*** Source data ***
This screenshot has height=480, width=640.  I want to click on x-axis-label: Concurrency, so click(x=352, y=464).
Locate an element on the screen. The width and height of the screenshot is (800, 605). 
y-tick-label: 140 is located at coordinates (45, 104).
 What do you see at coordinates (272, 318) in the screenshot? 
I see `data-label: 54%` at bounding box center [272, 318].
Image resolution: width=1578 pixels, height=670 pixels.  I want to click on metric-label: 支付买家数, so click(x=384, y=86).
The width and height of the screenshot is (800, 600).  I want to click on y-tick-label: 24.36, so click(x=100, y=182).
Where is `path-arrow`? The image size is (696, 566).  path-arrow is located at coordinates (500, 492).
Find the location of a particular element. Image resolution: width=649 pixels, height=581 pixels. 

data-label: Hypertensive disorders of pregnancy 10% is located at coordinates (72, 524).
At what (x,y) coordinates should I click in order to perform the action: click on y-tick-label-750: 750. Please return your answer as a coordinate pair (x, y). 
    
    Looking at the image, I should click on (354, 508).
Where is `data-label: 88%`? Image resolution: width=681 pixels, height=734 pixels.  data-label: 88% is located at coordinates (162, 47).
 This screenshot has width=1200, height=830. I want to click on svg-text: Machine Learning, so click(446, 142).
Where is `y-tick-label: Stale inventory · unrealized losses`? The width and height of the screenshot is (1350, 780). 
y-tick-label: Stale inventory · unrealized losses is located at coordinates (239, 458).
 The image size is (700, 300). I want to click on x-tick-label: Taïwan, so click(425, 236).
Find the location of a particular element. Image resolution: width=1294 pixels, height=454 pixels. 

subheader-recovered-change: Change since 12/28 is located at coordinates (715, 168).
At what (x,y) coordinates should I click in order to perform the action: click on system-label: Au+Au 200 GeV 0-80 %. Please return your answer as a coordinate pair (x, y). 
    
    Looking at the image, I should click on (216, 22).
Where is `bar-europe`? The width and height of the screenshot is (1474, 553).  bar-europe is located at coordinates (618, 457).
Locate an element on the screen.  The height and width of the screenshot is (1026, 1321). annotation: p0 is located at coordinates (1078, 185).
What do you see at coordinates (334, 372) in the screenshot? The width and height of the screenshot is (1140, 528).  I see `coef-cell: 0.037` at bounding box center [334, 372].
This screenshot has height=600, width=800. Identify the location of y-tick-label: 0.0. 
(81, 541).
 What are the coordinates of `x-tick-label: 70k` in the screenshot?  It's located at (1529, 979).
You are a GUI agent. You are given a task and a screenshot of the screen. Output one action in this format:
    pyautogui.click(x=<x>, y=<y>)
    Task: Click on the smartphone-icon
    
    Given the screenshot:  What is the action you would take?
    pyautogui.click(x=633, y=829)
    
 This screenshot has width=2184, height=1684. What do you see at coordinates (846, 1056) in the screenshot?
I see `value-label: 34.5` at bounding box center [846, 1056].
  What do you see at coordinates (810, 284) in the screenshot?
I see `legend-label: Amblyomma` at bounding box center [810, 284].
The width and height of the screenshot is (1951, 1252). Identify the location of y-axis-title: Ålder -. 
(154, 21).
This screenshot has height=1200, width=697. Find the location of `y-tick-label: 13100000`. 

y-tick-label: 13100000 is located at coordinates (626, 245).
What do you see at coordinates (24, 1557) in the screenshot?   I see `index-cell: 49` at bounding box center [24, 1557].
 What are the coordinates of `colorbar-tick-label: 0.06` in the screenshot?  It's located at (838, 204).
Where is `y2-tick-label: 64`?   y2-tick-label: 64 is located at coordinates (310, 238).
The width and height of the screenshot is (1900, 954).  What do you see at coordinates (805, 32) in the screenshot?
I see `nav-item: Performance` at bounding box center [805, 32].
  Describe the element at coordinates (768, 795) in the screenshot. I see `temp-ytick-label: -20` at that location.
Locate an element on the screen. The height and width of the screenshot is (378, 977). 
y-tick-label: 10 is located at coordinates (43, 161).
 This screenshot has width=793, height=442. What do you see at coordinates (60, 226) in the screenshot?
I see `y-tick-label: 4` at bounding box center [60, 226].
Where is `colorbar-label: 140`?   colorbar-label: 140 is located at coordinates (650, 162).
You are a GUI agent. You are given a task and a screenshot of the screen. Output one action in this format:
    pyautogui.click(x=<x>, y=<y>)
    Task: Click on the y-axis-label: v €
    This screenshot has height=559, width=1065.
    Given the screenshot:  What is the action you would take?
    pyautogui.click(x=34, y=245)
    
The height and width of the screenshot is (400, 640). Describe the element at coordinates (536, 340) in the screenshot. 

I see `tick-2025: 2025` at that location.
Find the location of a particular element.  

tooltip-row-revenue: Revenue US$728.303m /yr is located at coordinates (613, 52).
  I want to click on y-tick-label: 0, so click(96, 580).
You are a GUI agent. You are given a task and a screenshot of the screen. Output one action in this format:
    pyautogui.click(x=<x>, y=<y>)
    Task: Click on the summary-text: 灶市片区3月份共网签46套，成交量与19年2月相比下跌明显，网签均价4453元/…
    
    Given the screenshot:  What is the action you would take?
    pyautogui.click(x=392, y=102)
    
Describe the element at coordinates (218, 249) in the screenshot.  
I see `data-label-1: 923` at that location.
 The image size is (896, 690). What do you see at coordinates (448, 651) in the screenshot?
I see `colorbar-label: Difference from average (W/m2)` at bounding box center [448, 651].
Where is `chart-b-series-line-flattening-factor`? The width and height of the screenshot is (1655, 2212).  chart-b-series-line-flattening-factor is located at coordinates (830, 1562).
*** End of Source data ***
-- Your task --
Find every line in the collected data above that contains the word "Identify", and copy each of those lines.

-- Response to the task --
This screenshot has height=600, width=800. Identify the location of y-tick-label: 0.0. 
The width and height of the screenshot is (1951, 1252). Identify the location of y-axis-title: Ålder -. 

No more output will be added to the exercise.